On the printed side of each protective film, a highly transparent substrate-free double-sided adhesive tape ZB150P (adhesive thickness: 15 μm) manufactured by DIC Corporation was affixed. After that, the release film on the other side of the adhesive tape was peeled off and bonded to a glass panel having a thickness of 1.1 mm with a roller. The obtained glass panel with a decorative protective film was subjected to heat, pressure, and defoaming treatment at 50 ° C, 5 atmospheres, and 20 minutes. Then, under a 3-wavelength fluorescent lamp, visual inspection and a microscope (100 times) were used as follows The judgment criterion evaluates the presence or absence of bubbles.

：: No bubbles were observed near the protective film / adhesive layer interface and near the printed layer even when observed under a microscope.

○: No bubbles were observed by visual inspection in the vicinity of the protective film / adhesive layer interface and the printed layer.

×: Bubbles were observed near the protective film / adhesive layer interface and the printed layer.

As can be seen from the above table, as a result of the protective film of the present invention, both the thermal transfer printing method and the screen printing method have excellent printability. On the other hand, the protective film printability of Comparative Examples 1, 2, and 3 was insufficient. In addition, in the protective film of Comparative Example 2, some cracks occurred in a part of the hard coat layer on the printing side during thermal transfer printing.

Claims (3)

A protective film for an image display window of an image display device, characterized in that: one side of a film substrate has a hard coating layer; the other side of the surface of the film substrate with the hard coating layer has a contact angle of water on the surface of 70 degrees or less; a decorative layer is provided on the surface of the other side of the film substrate having the hard coating layer; the thickness of the decorative layer is 20 μm or less; the thickness of the film substrate is 50 to 160 μm, and the elastic modulus is 3 to 7 GPa; the thickness of the hard coating layer is 5 to 15 μm; the hard coating layer is a layer composed of a hardened product of an active energy ray hardening resin composition, and the active energy ray hardening resin composition is composed of two or more kinds A hard coating material obtained by blending a polyfunctional (meth) acrylate oligomer having a cyclic skeleton and a urethane acrylate.

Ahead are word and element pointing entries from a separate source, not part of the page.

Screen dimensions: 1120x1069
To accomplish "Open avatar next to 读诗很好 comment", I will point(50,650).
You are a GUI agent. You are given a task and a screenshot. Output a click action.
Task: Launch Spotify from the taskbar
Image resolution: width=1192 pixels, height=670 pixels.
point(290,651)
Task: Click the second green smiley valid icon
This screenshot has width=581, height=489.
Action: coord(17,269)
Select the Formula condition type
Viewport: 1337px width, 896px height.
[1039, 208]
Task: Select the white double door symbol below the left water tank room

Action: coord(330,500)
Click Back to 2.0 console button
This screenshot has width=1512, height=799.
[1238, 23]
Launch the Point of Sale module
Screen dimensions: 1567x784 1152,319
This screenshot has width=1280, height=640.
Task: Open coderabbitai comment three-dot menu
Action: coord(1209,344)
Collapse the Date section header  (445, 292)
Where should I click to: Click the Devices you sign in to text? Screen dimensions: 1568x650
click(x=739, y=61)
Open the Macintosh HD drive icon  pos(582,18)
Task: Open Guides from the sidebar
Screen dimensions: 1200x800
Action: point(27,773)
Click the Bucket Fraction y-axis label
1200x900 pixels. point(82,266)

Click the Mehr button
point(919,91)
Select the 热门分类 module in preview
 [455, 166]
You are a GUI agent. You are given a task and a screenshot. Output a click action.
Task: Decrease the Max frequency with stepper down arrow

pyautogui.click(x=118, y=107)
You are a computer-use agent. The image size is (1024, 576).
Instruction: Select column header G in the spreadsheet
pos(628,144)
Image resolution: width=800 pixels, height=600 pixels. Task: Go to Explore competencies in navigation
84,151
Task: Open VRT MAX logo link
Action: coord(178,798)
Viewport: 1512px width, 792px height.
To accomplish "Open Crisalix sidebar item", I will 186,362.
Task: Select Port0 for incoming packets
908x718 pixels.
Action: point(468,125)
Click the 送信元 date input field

The urethane acrylate polyisocyanate and one Addition reactant of an acrylate having one hydroxyl group and two or more (meth) acrylfluorenyl groups in the molecule, and at least one of the two or more polyfunctional (meth) acrylate oligomers having a cyclic skeleton A polyfunctional (meth) acrylate having a heterocyclic ring; the resin group The total amount blended was 100 parts by weight of the acrylate resin component of the carbamate 5 to 90 parts by weight, the molecular weight of the urethane acrylate of 500 to 1,500. For example, the protection film of the first patent application scope, wherein the surface of the protection film is provided with a decorative layer, and an adhesive layer is provided. For example, if the protection film of the first or second patent scope is applied, the decorative layer is printed by thermal transfer printing.